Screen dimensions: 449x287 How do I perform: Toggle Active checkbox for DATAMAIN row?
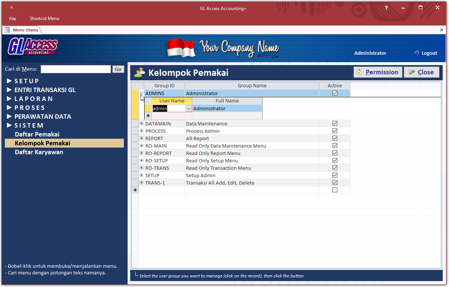(335, 124)
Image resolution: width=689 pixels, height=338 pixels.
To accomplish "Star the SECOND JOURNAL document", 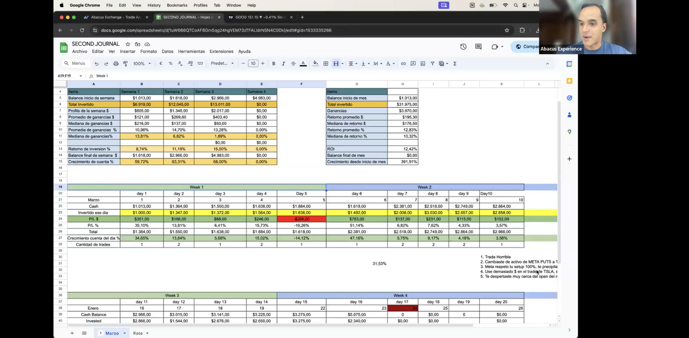I will pos(128,44).
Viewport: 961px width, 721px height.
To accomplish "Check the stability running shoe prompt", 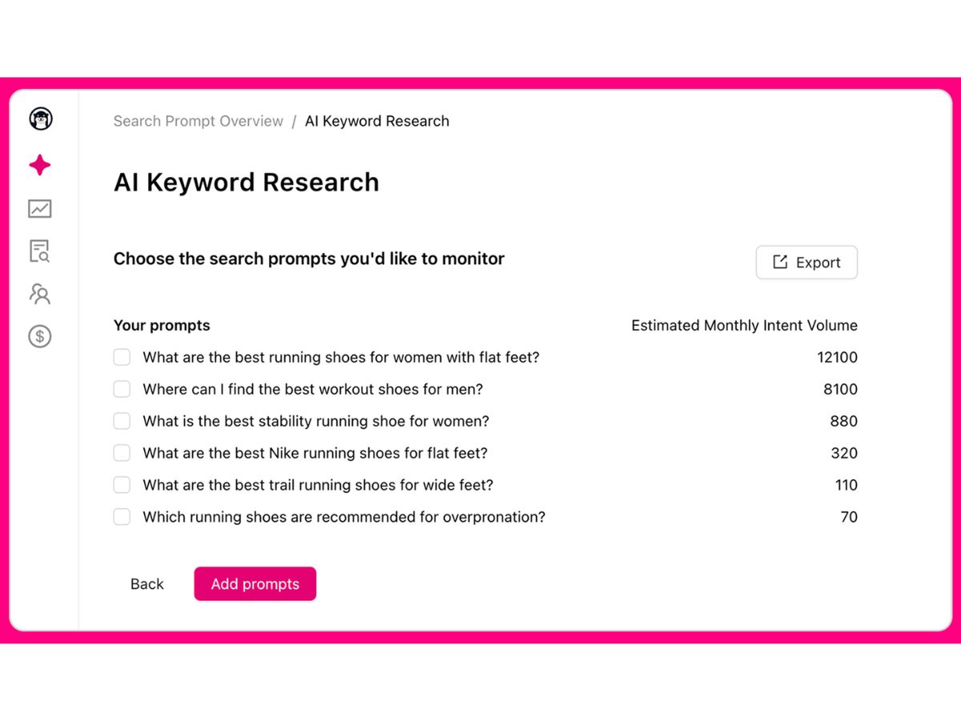I will click(122, 421).

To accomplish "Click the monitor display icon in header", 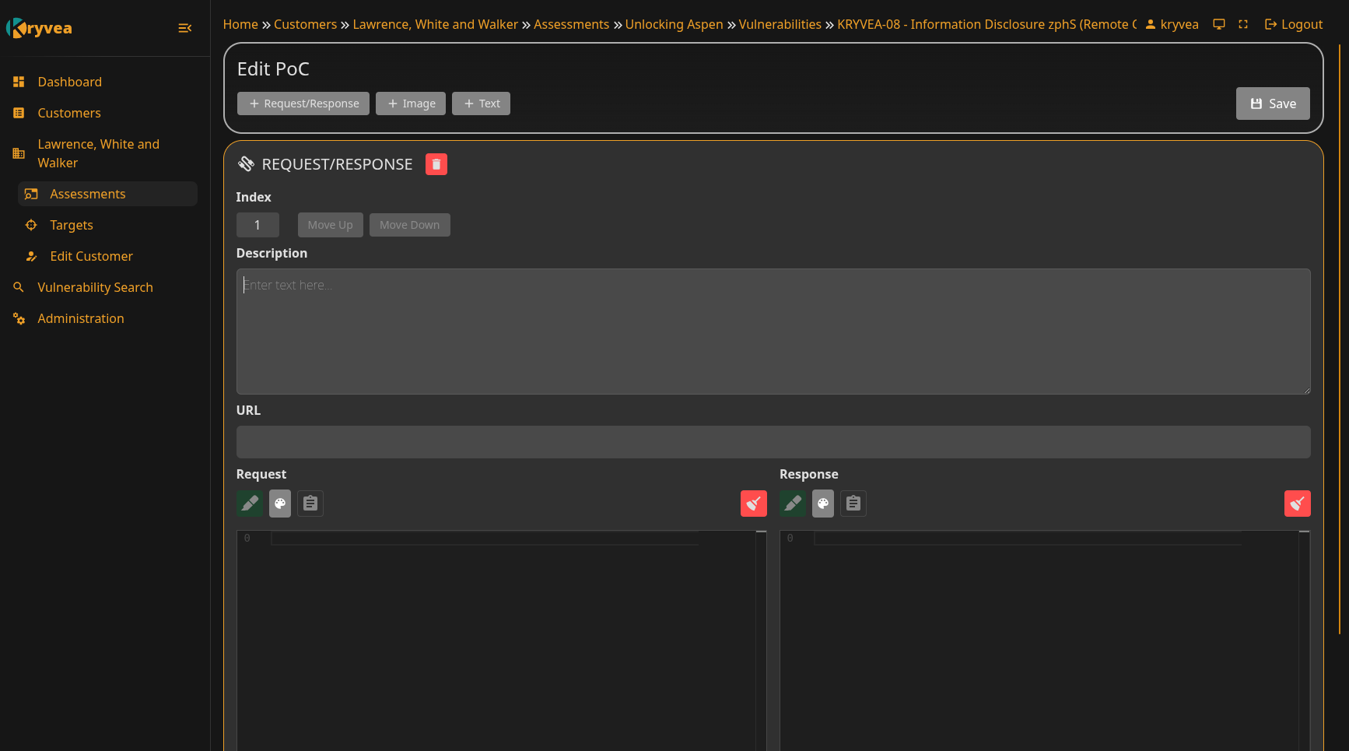I will (1219, 24).
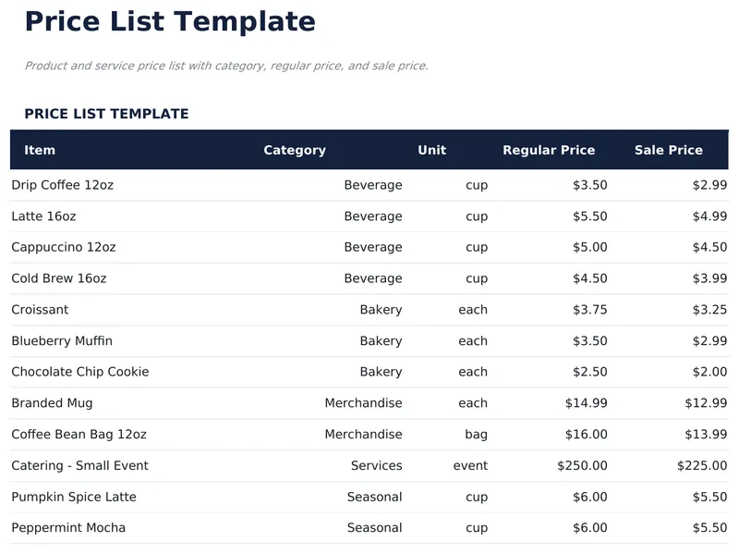
Task: Click the Item column header
Action: pos(40,150)
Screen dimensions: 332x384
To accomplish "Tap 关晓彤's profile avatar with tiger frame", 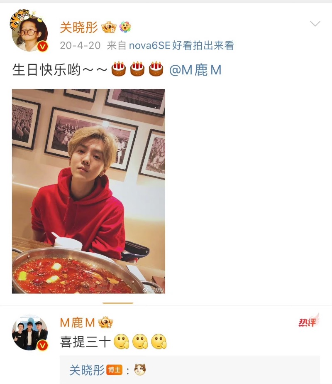I will (x=29, y=31).
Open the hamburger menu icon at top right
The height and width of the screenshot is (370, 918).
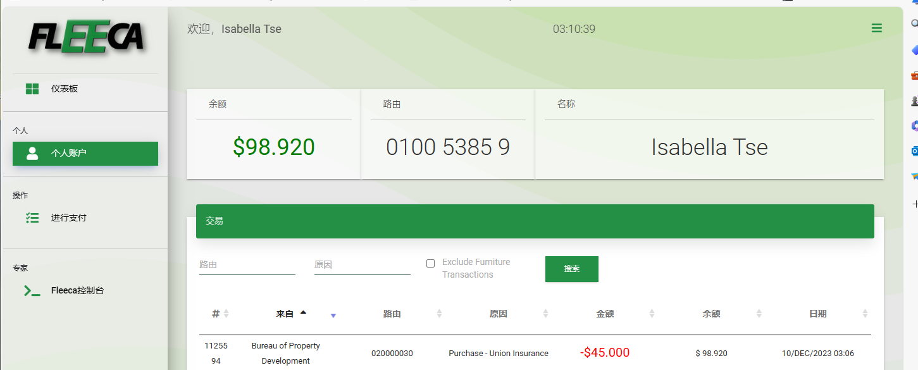[x=877, y=28]
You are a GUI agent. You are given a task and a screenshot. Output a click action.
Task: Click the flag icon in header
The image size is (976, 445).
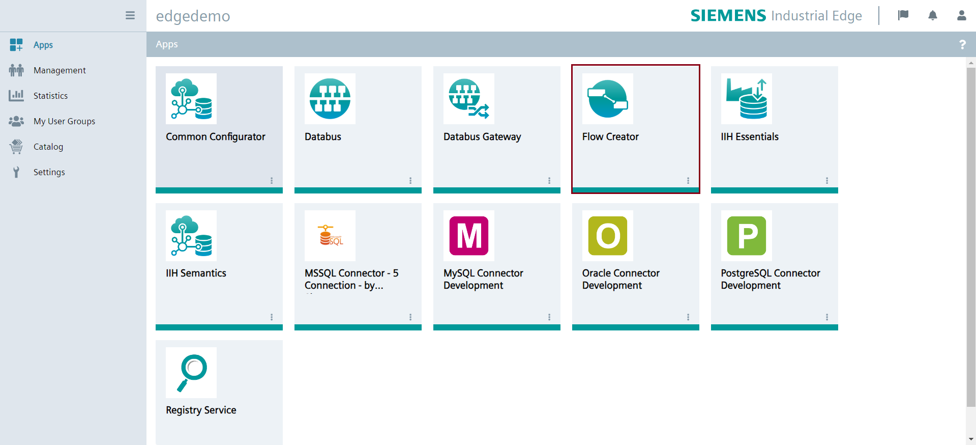pos(903,16)
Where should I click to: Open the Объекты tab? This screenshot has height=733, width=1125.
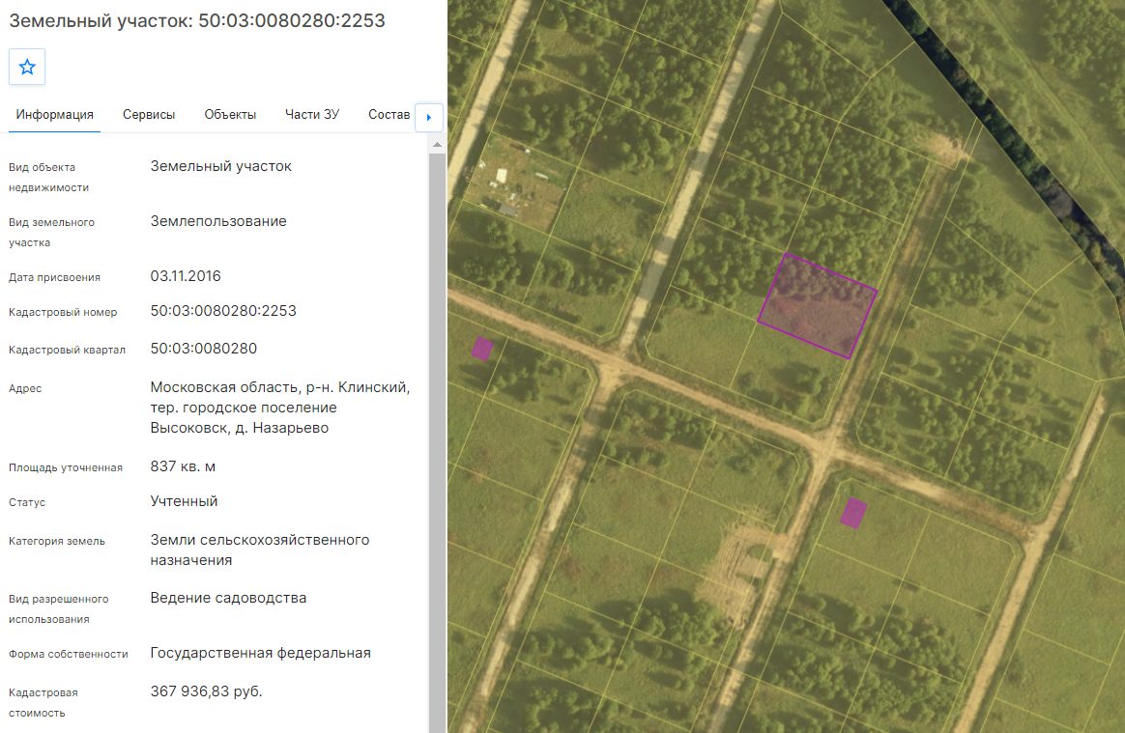tap(230, 115)
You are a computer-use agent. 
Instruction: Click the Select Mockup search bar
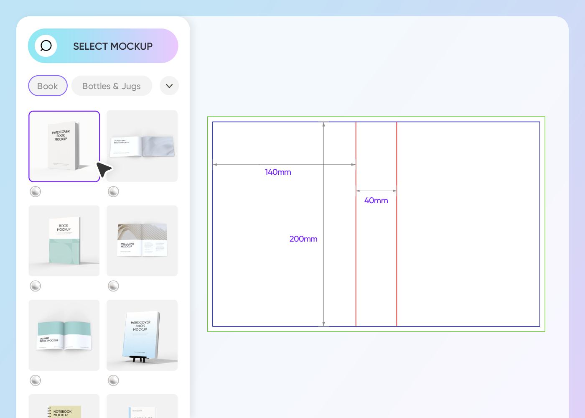[x=113, y=46]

# TASK GOAL:
Please go through the entries and show every line with the word "agent".

# ANSWER SECTION:
You are a GUI agent. You are given a task and a screenshot. Output a click action.
You are a computer-use agent. 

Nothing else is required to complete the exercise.